→ **Problem to work on**:
Extract exactly the range of lines bounded by the line containing "Click the 500 value on the y-axis" and the final line of the listing, both ends included, and no other lines.

★ ★ ★ ★

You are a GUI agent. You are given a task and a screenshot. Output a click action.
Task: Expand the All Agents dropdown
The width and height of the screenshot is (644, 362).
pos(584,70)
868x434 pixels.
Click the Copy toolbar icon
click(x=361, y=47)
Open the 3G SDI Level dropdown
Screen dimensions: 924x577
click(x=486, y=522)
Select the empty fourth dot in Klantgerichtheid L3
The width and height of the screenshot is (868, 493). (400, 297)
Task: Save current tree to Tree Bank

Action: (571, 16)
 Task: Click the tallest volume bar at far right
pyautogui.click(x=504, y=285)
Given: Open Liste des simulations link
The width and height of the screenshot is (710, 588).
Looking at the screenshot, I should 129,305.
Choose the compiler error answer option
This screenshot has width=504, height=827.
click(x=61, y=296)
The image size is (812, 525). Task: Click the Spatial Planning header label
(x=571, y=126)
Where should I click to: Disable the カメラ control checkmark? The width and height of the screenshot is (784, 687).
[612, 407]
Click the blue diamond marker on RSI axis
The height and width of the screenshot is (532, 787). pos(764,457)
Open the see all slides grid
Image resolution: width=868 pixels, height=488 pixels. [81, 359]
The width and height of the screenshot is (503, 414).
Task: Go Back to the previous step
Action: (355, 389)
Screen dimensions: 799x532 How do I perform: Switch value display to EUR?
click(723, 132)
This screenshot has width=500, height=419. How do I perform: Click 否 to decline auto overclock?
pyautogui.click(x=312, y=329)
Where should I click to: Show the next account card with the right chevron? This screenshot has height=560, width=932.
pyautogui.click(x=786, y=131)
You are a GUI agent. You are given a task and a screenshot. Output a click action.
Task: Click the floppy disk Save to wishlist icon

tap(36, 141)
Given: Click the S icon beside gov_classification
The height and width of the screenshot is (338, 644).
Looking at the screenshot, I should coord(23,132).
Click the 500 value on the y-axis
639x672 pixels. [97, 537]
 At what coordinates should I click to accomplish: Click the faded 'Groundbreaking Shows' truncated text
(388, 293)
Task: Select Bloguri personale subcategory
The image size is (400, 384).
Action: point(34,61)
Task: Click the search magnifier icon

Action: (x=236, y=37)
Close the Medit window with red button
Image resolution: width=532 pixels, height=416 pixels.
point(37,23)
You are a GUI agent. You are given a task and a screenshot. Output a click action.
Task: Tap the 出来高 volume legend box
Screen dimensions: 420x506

★ ★ ★ ★

→ **Answer box**:
Click the 500 value on the y-axis
639x672 pixels. [97, 537]
 At what coordinates should I click to accomplish: Click the faded 'Groundbreaking Shows' truncated text
(388, 293)
Task: Select Bloguri personale subcategory
The image size is (400, 384).
Action: point(34,61)
Task: Click the search magnifier icon

Action: (x=236, y=37)
Close the Medit window with red button
Image resolution: width=532 pixels, height=416 pixels.
point(37,23)
You are a GUI agent. You are given a task and a screenshot. Output a click action.
Task: Tap the 出来高 volume legend box
Screen dimensions: 420x506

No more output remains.